DRAGEN-ML

Setup

Additional setup is not required. ML model files for the hg38 and hg19 human references are packaged with the DRAGEN installer.

•

After the installation, the files will be present in the /opt/edico/resources/ml_model/<ref> folder.

•

DRAGEN-ML is enabled as needed, when running the germline SNV VC.

•

DRAGEN detects the reference used for analysis, and will use the correct model files. If hg38 or hg19 reference types are not detected, then ML recalibration will automatically be disabled and SNV VC falls back to legacy operation.

Command-line Options

Example DRAGEN CMD line options:

--vc-ml-dir=/path/to/package/directory --vc-ml-enable-recalibration=true

Where /path/to/package/directory contains the extracted support files from the package for DRAGEN-ML

Inputs

Since the machine learning model extracts information from the read pile-up, DRAGEN-ML requires a run with BAM or FASTQ input. DRAGEN-ML runs concurrently with DRAGEN SNV VC. DRAGEN-ML can be applied to WGS or WES samples. Re-calibration of existing VCF files is not supported.

Outputs

DRAGEN-ML recalibrates all quality scores, changing the values of the QUAL and GQ fields in the output VCF/GVCF.

•

DRAGEN-ML also updates PL and GP in the output VCF/GVCF.

•

The genotypes (GT field) of some variants may be changed by ML eg, 0/1 to 1/1 or vice versa.

■ **INFORMATION**
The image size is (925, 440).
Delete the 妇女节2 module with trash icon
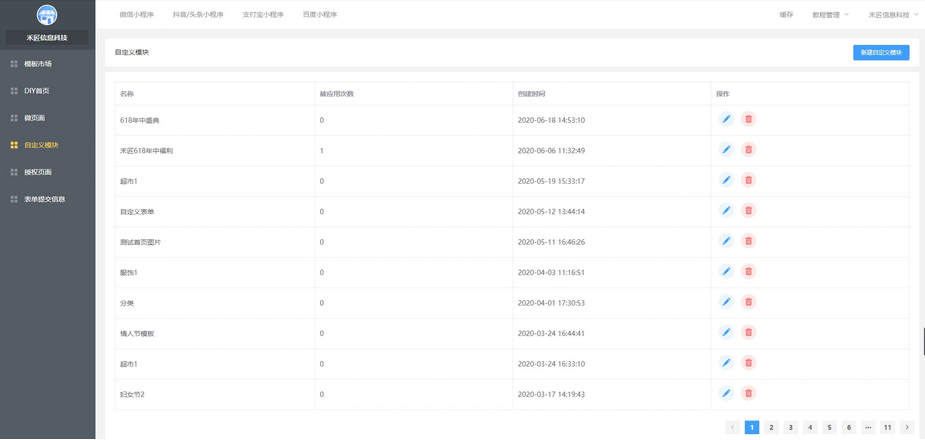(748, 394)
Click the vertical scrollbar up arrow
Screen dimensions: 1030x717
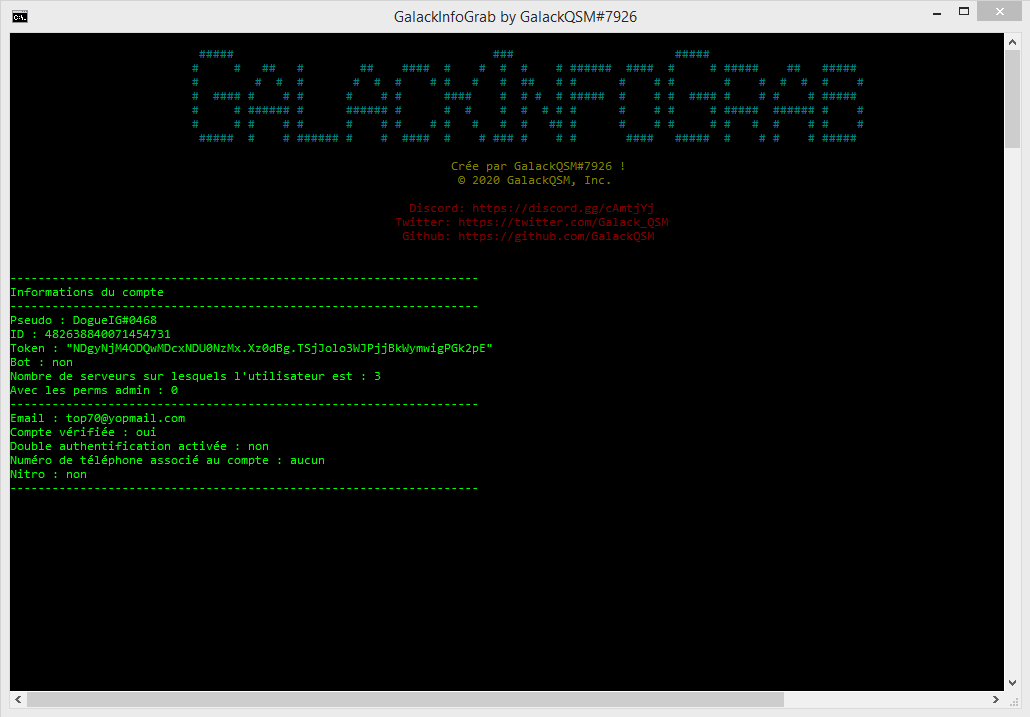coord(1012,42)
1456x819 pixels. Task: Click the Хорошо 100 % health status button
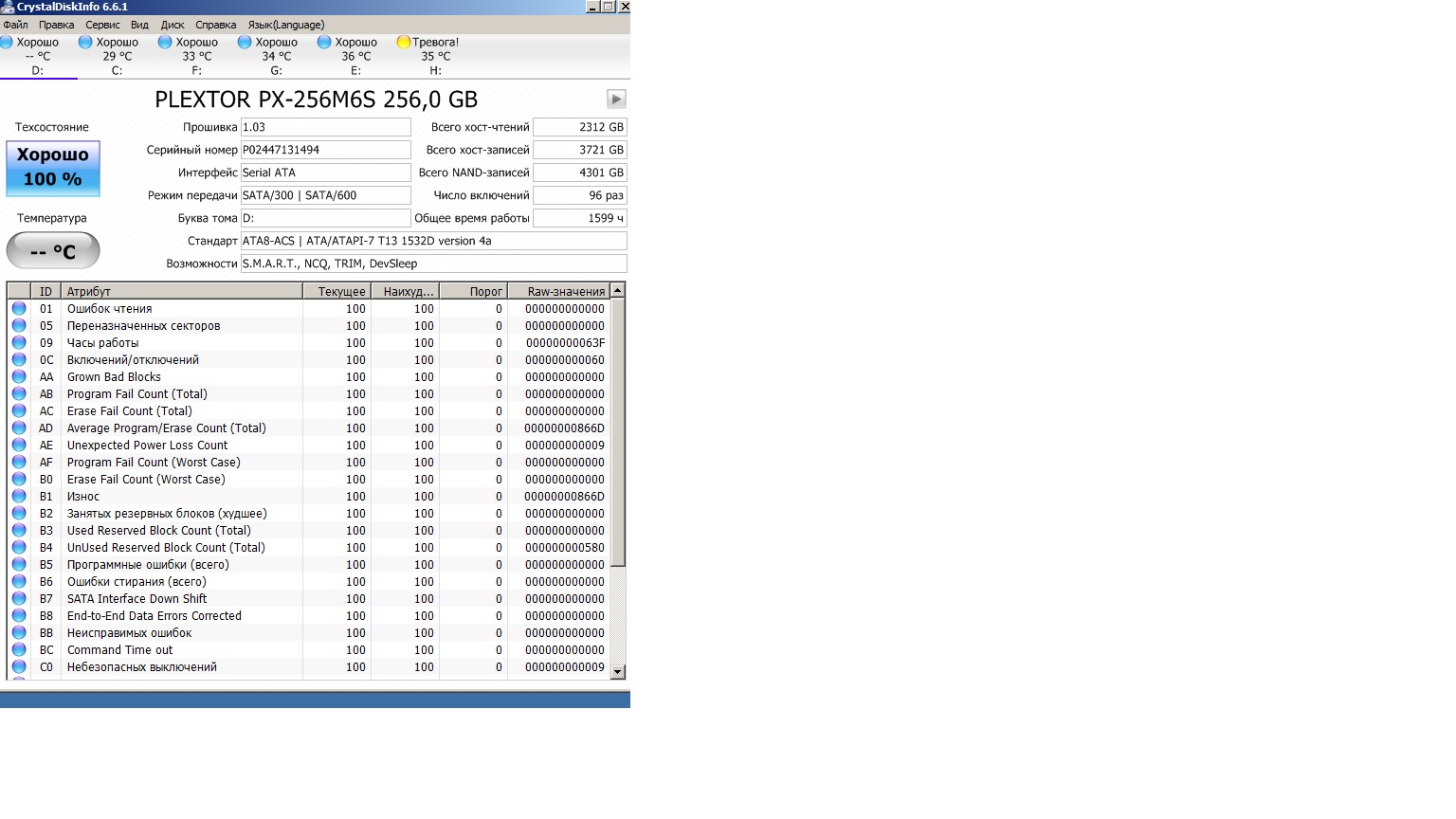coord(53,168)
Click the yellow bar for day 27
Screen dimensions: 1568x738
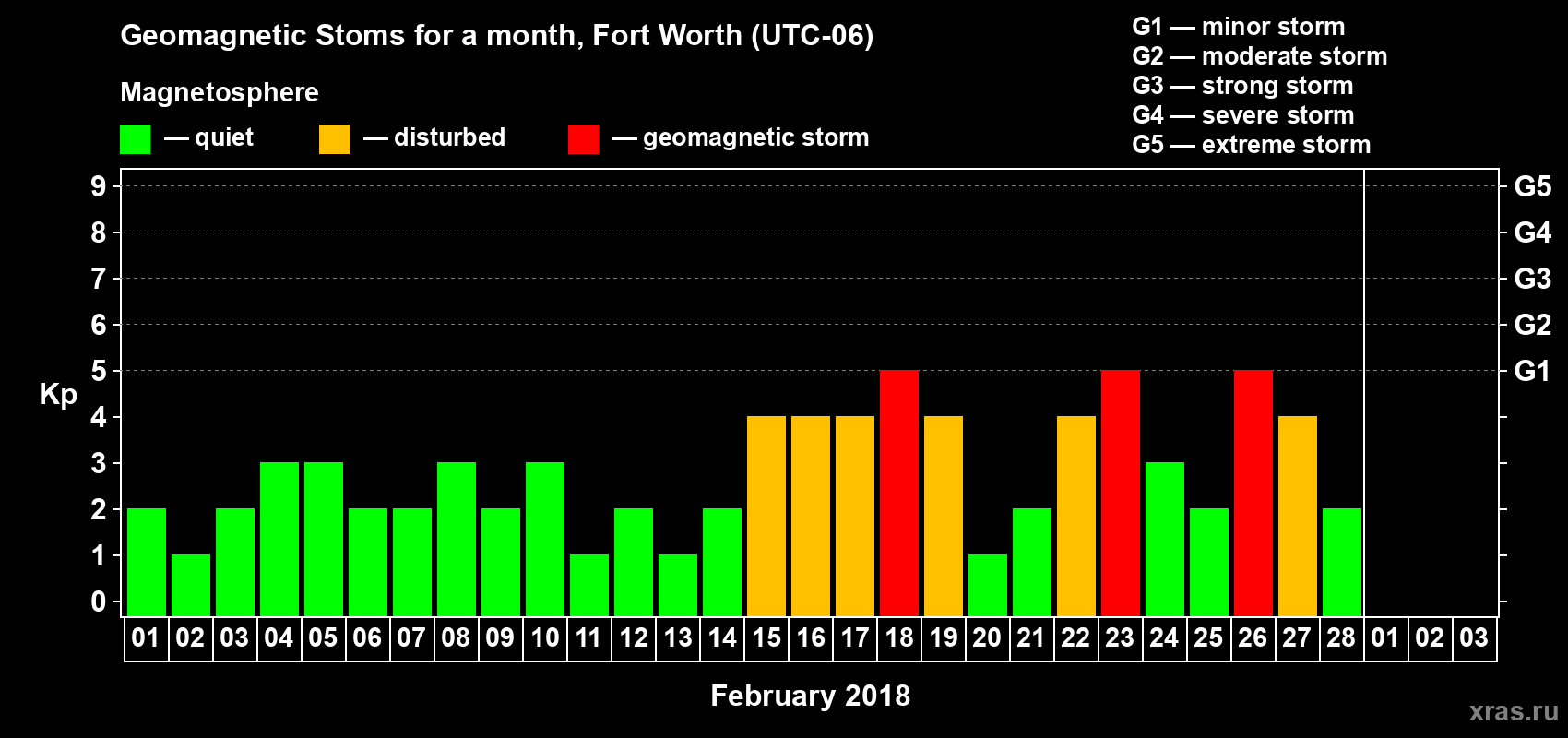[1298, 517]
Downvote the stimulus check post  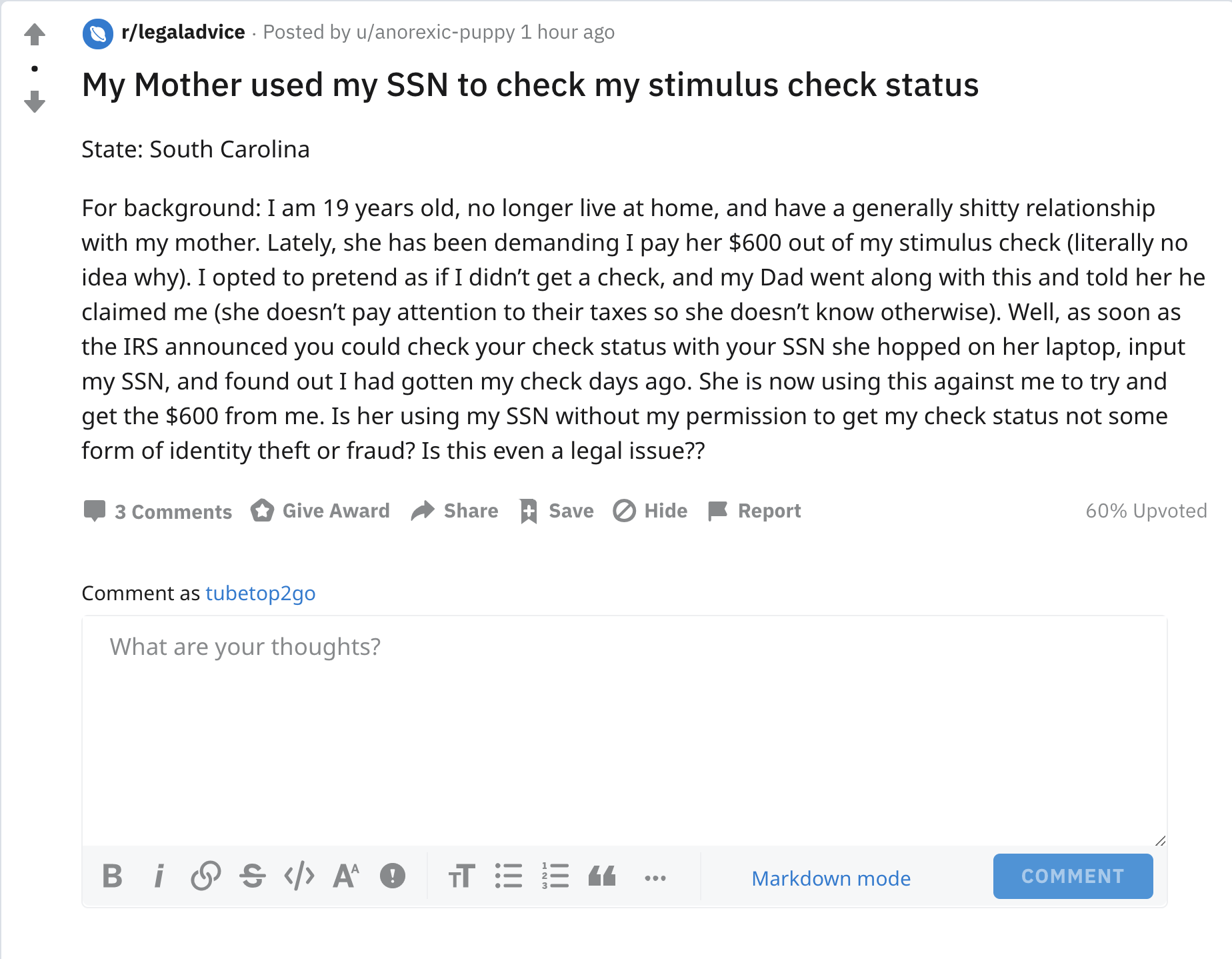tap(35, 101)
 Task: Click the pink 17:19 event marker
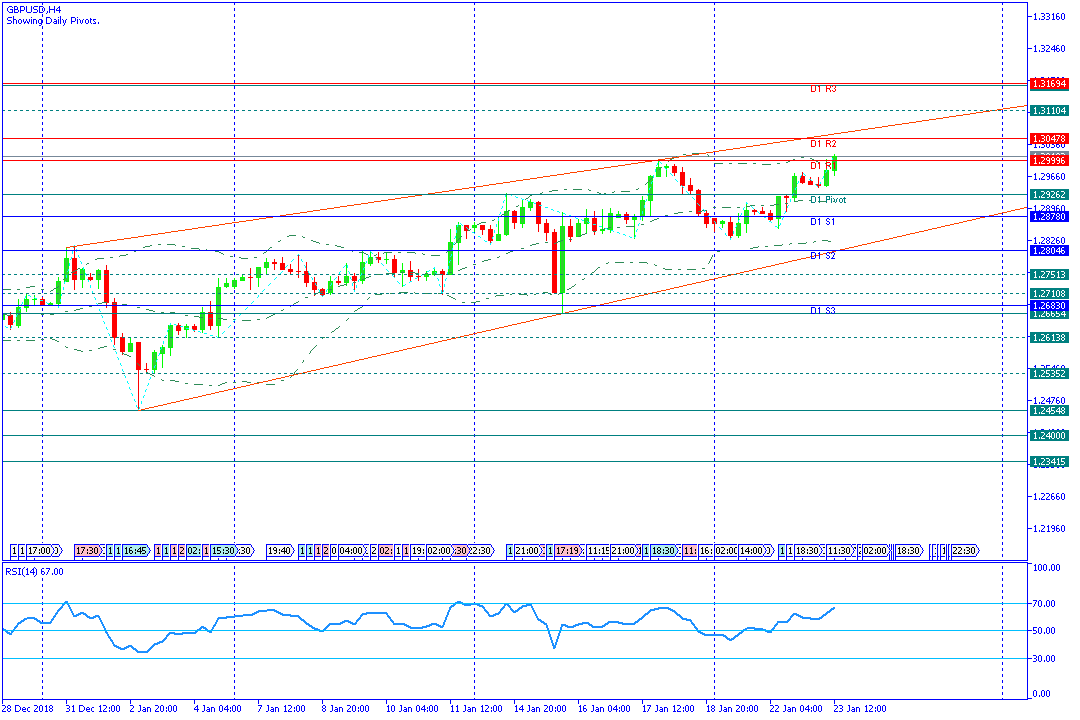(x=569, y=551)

■ **PROMPT**
Resume the DRAGEN-ML text after its last sentence and carry it forward. The items stand apart from the DRAGEN-ML text and are separate material.

■ **ANSWER TO THE PROBLEM**
•

DRAGEN-ML PHRED scores are limited to a maximum value of around 60-70. Therefore, the QUAL filtering threshold is set to 3 when DRAGEN-ML is enabled, compared to 10 for DRAGEN-VC when DRAGEN-ML is disabled.

The following variants types are re-calibrated:

•

Biallelic and multiallelic variants

•

Autosomes and sex chromosomes, including haploid positions

•

Force GT calls

•

Non primary contigs

Accuracy Improvements

DRAGEN-ML typically removes 30-50% of SNP FPs, with smaller gains on INDELS. FN counts are reduced by 10% or more. The output QUAL/GQ of DRAGEN-ML is empirically more accurately calibrated than DRAGEN SNV VC without ML. There are significant gains in accuracy statistics across the entire genome with ML enabled. Note that a small number of variant calls may have degraded accuracy with ML enabled compared to VC without ML.

Run time

DRAGEN-ML adds about 10% to the run time compared to runs without ML.